Exercise:
Can you turn the items, from the line containing "Identify the location of the day 06." through the last line of the items, into a numbered list, skipping any blank lines and leaving the pictures out?

---- Dataset entries

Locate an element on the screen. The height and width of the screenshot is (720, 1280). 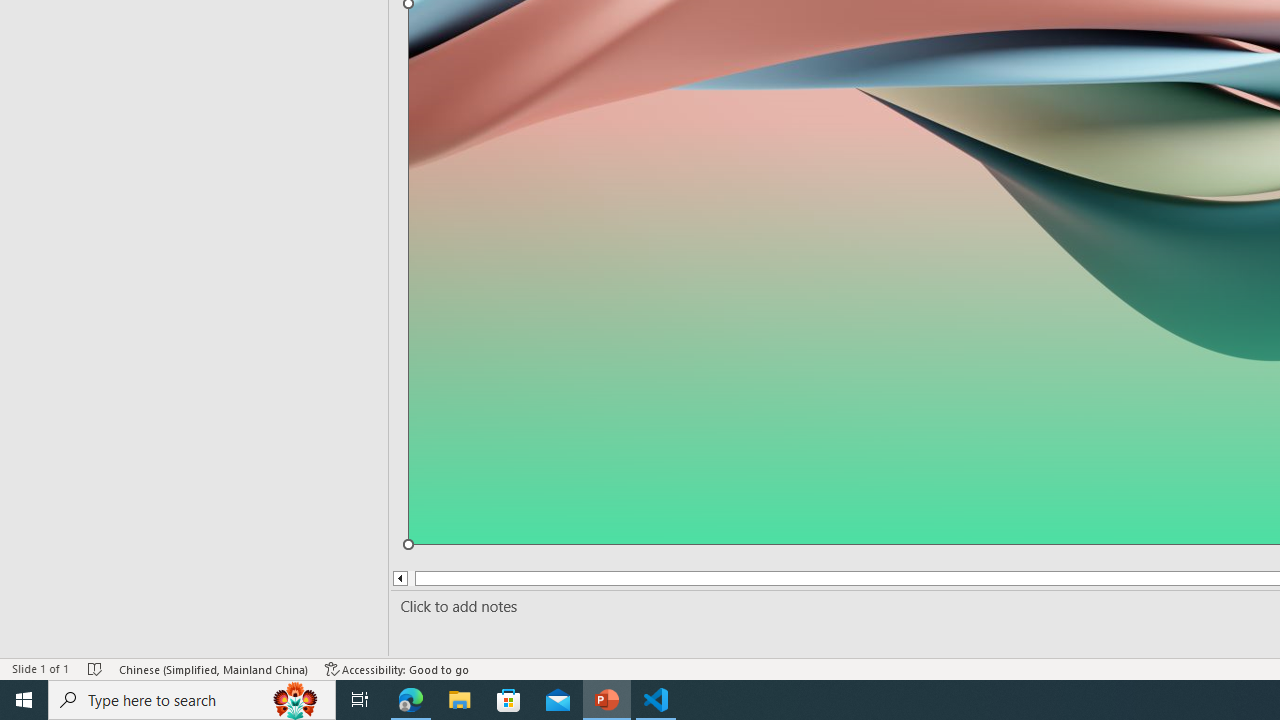
'Accessibility Checker Accessibility: Good to go' is located at coordinates (397, 669).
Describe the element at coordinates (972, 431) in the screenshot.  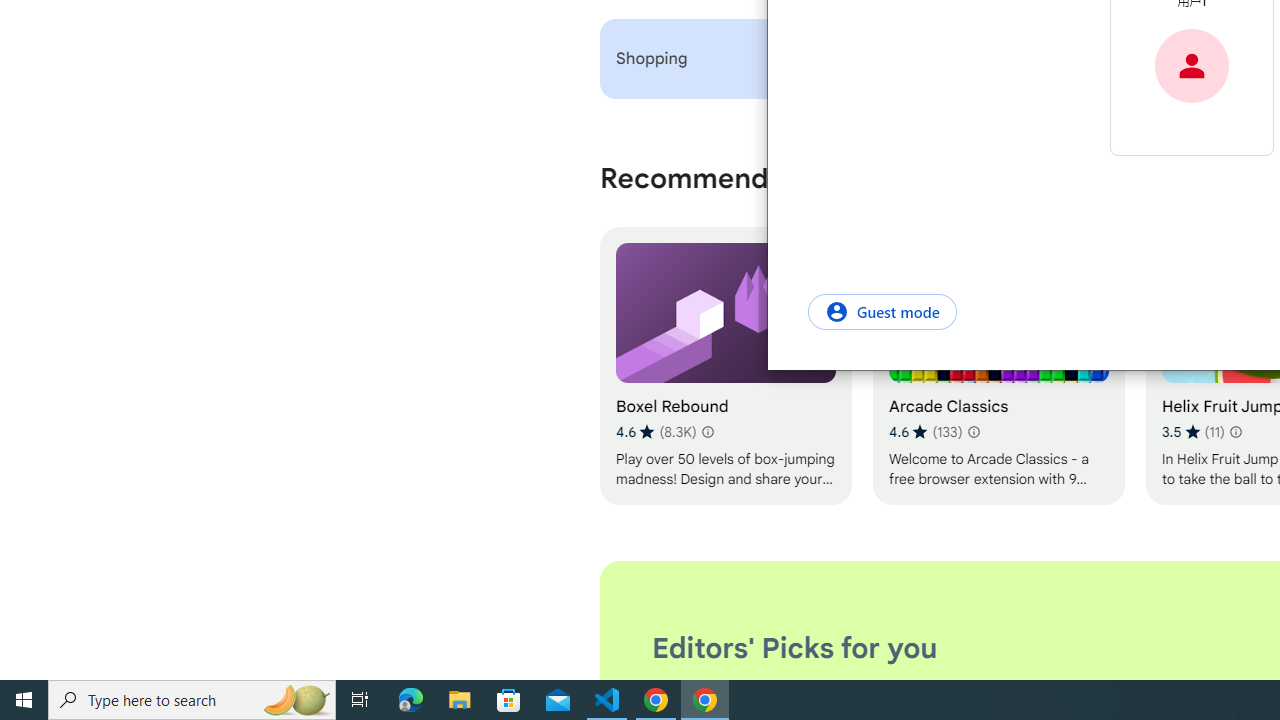
I see `'Learn more about results and reviews "Arcade Classics"'` at that location.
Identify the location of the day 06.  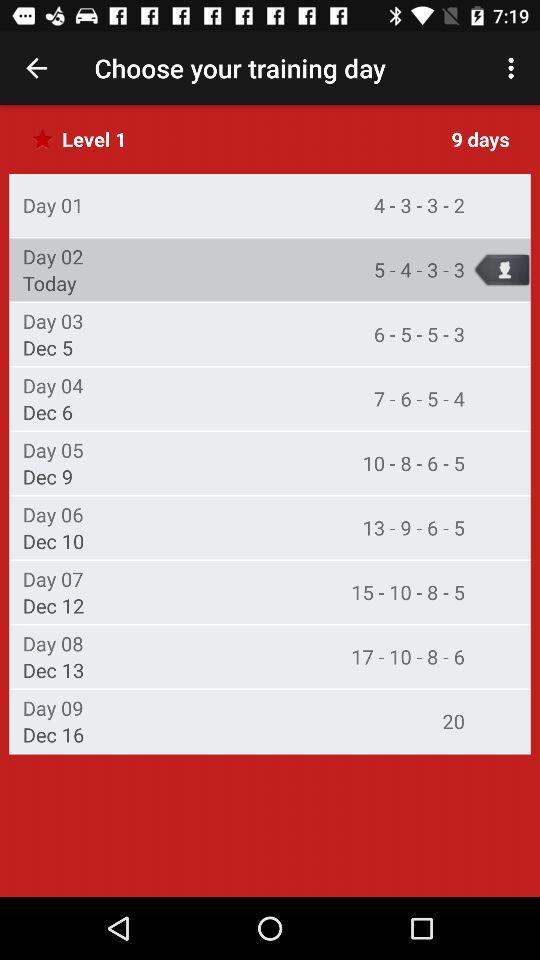
(53, 513).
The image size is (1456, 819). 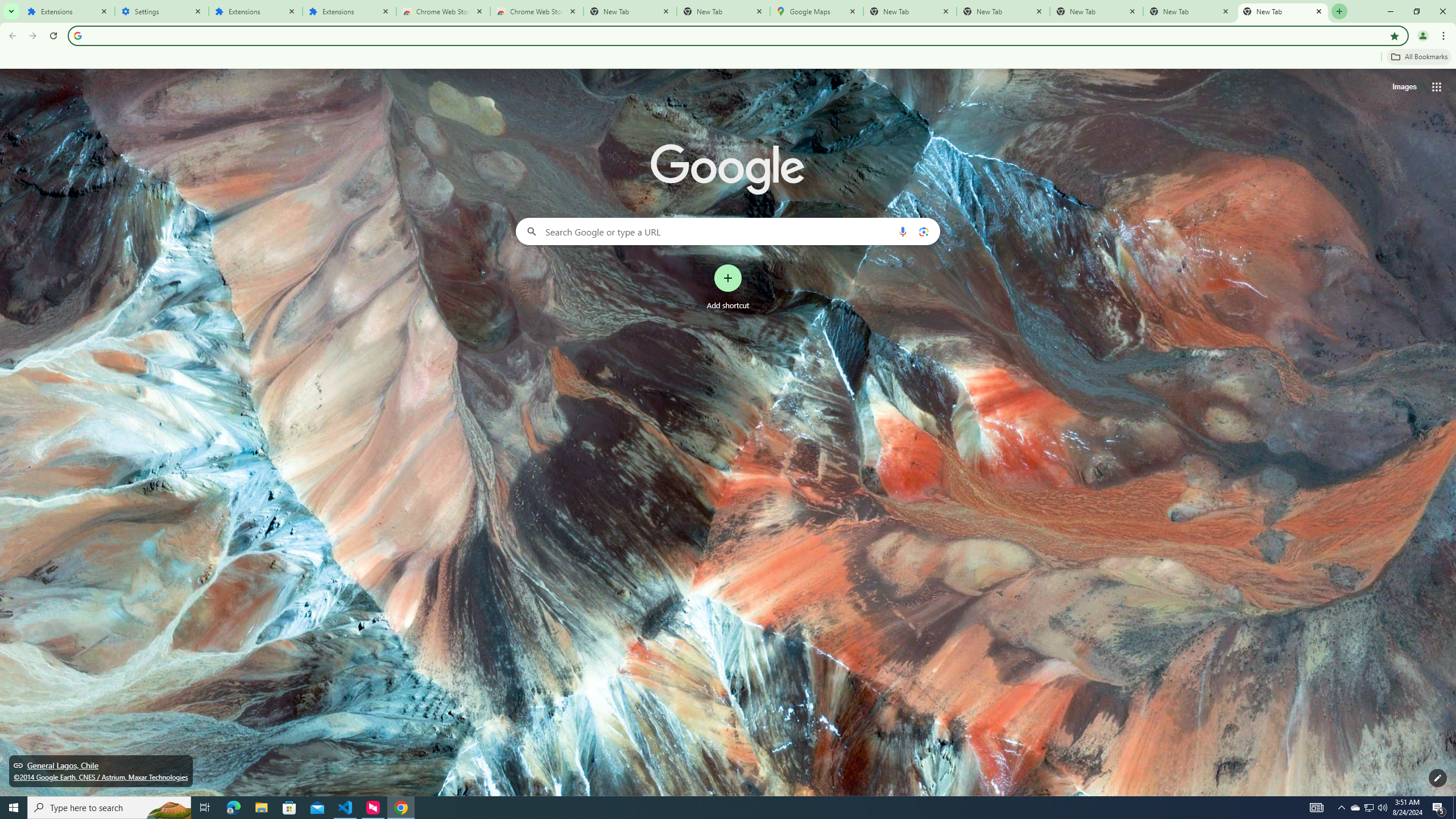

--------

Response to this exercise:
1. Identify the location of the day 06.  
2. (53, 513).
3. The image size is (1456, 819). 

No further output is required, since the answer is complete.